Turns out, this weather isn’t normal, and definitely provides a false perception of Israeli winters. For at least an hour every day the skies open up and flood the streets, the claps of thunder make my students jump, and rays of lightning brighten up my room in the darkest hours. I braved a 40 minute walk in the rain to get to school on Monday (and by rain I mean rain), only to get to school and learn that the power was out in my building!! And yet, as my student so eloquently told me, “The show must go on.” This means that in rooms only lit by the grey skies and with no access to computers, students continued to have class and learn. I can only imagine that if something like this were to happen in my home town or pretty much any American school, that everyone would be sent home immediately. But not at Yeshurun. Here, we persevere!
Coming home that day as drenched as when I got to school, I quickly changed and boarded a bus with my fellow ITF-ers to Jerusalem for the MASA Mega Event. Designed as a “pep-rally” for participants of the 200+ MASA programs, over 3,000 students and volunteers from around the world came to hear the impressive line-up, featuring Israel’s own Bibi Netenyahuj, the CEO of MASA, and guest musical performances. We were deeply thanked for our commitment to staying in Israel; MASA boasts that not a single one of their 12,000 current participants has returned home in face of the current “situation.” While it was moving to see everyone together under one roof and feel the energy of people just like myself who decided to come to Israel, the message was very clear: become an ambassador for Israel and stay here (or make “aliyah”).

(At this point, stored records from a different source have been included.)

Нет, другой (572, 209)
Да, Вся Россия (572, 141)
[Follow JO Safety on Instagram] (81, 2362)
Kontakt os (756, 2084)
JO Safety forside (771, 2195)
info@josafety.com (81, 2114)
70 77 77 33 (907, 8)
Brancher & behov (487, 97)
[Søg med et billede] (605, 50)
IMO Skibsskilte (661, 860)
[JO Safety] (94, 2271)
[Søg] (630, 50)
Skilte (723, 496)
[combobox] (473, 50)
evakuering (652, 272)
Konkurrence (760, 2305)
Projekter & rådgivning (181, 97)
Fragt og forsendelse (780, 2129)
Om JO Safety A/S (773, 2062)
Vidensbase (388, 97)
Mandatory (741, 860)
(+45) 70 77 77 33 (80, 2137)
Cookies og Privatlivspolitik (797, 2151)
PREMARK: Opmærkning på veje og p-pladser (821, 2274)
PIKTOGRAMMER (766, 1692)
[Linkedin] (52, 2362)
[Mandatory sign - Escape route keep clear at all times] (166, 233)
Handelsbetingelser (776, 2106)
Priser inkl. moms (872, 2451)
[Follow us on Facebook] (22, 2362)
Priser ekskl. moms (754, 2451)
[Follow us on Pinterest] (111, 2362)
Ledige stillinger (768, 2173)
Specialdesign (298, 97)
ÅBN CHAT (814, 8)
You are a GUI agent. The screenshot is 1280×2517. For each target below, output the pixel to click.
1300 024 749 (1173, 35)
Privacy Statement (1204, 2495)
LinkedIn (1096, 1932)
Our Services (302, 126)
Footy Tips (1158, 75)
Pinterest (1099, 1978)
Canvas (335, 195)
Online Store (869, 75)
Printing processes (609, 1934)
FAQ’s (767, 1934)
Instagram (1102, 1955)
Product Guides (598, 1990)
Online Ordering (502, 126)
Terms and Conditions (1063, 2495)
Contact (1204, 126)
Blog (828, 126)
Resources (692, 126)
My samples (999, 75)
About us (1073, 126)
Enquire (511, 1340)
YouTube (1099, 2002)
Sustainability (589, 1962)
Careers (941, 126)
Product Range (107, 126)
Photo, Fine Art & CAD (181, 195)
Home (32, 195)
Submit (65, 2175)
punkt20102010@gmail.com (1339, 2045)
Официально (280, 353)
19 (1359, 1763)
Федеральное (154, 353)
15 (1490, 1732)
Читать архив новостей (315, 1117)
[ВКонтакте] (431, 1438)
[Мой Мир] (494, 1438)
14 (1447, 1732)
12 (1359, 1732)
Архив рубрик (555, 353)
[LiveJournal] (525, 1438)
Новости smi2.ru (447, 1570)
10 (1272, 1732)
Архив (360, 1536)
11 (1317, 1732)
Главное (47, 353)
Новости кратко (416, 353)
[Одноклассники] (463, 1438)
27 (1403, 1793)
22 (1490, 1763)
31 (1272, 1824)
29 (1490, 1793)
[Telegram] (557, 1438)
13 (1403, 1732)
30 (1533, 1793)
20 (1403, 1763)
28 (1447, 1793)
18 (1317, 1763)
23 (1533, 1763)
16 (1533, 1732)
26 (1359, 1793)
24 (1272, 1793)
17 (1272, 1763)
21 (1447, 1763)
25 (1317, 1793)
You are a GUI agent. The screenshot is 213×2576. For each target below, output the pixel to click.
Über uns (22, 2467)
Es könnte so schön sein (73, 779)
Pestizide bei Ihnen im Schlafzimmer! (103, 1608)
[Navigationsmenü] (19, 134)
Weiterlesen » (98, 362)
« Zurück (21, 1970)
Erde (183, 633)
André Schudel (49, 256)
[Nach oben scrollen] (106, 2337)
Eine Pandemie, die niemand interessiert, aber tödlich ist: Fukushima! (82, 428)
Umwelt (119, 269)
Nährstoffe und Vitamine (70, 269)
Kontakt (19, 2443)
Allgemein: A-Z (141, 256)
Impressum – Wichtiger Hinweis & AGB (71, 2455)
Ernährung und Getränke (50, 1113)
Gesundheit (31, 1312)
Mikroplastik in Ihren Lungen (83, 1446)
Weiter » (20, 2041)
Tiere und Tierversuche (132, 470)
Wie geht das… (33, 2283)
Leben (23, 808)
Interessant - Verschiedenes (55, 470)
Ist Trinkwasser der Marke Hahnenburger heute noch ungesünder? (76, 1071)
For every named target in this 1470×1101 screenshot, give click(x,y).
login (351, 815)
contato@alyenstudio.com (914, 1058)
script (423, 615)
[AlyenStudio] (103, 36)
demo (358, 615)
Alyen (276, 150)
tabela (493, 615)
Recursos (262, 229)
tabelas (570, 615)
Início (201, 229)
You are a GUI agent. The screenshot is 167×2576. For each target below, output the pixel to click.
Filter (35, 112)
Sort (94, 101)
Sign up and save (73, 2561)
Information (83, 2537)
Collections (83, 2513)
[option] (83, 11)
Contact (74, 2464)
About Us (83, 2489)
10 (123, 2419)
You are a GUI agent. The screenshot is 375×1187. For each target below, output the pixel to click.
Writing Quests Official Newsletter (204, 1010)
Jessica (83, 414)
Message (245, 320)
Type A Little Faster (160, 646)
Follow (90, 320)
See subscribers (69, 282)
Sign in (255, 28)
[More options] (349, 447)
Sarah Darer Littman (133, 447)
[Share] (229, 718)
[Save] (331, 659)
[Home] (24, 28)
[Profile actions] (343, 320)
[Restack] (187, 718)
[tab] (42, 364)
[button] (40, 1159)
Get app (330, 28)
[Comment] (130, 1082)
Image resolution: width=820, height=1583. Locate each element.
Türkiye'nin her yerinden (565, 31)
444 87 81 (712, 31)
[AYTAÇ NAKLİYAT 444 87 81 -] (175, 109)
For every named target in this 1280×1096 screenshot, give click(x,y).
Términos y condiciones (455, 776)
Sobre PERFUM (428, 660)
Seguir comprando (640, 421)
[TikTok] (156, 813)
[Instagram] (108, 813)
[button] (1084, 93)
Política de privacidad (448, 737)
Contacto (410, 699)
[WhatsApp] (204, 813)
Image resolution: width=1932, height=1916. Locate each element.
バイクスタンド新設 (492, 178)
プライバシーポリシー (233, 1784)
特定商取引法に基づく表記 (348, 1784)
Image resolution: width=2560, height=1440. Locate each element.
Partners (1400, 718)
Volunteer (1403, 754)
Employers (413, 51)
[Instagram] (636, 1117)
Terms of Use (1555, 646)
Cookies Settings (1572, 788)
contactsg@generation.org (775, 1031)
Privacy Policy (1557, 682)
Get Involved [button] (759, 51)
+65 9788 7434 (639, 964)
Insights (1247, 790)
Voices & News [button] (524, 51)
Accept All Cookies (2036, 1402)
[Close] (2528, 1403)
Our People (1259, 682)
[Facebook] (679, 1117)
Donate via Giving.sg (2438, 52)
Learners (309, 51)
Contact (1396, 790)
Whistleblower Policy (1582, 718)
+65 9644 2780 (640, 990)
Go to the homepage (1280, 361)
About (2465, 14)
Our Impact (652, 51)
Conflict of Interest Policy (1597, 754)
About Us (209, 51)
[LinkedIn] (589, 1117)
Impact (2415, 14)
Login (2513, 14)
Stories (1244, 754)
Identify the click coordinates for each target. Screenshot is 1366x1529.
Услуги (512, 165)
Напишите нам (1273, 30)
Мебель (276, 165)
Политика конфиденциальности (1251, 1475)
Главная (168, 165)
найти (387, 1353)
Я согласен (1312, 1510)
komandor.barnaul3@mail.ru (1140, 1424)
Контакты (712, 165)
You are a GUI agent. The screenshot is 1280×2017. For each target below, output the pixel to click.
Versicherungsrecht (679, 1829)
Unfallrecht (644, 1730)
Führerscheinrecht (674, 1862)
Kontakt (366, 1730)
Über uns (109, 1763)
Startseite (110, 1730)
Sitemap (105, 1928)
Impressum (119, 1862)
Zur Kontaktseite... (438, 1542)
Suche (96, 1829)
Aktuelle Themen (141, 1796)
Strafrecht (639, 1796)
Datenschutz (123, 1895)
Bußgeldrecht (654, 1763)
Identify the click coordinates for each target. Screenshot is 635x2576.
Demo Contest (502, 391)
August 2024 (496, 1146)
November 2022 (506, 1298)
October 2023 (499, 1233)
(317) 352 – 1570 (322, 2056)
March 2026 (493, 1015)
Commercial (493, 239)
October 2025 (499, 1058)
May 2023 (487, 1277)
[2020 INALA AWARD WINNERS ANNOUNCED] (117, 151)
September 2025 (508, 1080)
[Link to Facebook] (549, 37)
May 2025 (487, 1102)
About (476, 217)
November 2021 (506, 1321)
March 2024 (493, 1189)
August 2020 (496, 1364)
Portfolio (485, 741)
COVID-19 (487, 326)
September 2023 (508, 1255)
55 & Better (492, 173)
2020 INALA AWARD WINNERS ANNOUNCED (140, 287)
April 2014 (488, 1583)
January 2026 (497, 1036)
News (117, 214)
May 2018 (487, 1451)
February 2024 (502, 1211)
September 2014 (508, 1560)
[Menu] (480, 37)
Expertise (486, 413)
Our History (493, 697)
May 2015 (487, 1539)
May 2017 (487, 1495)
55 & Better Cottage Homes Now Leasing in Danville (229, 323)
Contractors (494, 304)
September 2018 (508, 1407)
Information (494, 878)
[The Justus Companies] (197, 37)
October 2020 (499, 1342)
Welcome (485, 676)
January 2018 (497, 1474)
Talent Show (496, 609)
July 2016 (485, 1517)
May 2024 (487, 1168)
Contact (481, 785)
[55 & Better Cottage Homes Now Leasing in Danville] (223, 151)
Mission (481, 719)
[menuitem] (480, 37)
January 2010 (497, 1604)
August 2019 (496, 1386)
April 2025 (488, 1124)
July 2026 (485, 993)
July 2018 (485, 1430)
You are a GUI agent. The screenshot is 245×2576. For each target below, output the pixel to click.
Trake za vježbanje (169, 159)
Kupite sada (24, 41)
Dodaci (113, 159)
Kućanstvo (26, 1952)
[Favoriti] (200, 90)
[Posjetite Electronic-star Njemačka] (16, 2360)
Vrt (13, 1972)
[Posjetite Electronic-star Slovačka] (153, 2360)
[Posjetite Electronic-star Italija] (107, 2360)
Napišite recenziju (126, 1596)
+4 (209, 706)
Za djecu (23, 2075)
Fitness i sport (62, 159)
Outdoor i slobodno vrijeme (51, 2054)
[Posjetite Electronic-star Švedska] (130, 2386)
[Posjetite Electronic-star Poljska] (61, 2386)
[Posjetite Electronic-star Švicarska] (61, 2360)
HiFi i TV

Not that the thought of staying or moving back here hasn’t crossed my mind, because it has (sorry mom!). But it’s way to soon to think about that. And it wasn’t that the message was unexpected. I think I was just hoping there would be more depth or discussion about the precarious political climate and security issues headlining the news. I can’t log-on to Facebook these days without seeing articles pop up on my News Feed about stabbings and aggressions in Israel and violent conflicts with Palestinians. Between the lack of media coverage on one end of the spectrum and the false framing of terror attacks on the other end, Israel is facing yet another challenge. There is never perfect peace in the Middle East, but civilian stabbings of Israelis are happening daily at the hands of select Palestinians and it is the IDF (Israeli Defense Forces) that is criticized for their “violent response.” Thus, I feel as though being here is more than physical presence. Part of my purpose is to share my experiences with my world at home and to stand up against false accusations and distorted perceptions about this country. Living here has forced me to become better educated about these issues and take initiative on staying updated as well as encourage others to do their own research. I’m not trying to project my opinions to anyone- if anything, I’d rather people make up their own minds after investigating. Back to my main point though, my biggest issue with the MASA event being that this highly contentious topic remained untouched. I felt as though Bibi’s speech was a replay of Madagascar’s “just smile and wave boys, smile and wave.”
This week in particular, the hardest thing for me in school was PATIENCE. Now, I can imagine that if you were to poll my friends and family, about 9 out of 10 would regard me as a highly impatient person. I expect people to understand things as easily as I understand them, and get easily frustrated having to explain things again. I like instant gratification for the things that I do, and teaching, if anything, is quite the opposite. Here I am dealing with groups of 5-6 children at a time, all on different English levels. I can give directions once and one girl can understand perfectly while I spend five minutes explaining myself to the others, or sometimes everyone but one will understand. While I know that raising my voice or screaming words will not help them to understand any better, it is my first nature. I am practicing restraint and patience, which further come across as more compassionate, while juggling different English levels. I am learning so much about communication, and finding effective ways to get my point across. Speaking slower, with greater inflection and annunciation, and hand gestures are proving to be the most effective! The last thing I want is for my students to feel my frustration and I am afraid that this week that side got the better of me. I just have to remember to breathe before I speak and smile more- seemingly simple or silly but extremely important when working with students who are probably just as frustrated as me. And even though it doesn’t happen every class or every day, it all becomes worth it when you see the girls’ eyes light up, they shake their heads “הבנתי” and you know that they understand.
In other news, sufganyot (Hanukkah doughnuts) are officially in bakeries and shops across the country and I couldn’t be more excited to start indulging in an entire month’s worth of fried foods. Still working on finding a good running route in Petach Tikva that doesn’t have a traffic light every 100-feet, and my Hebrew learning is slowing down since we didn’t have Ulpan this week. And last but not least, Halloween is this week!!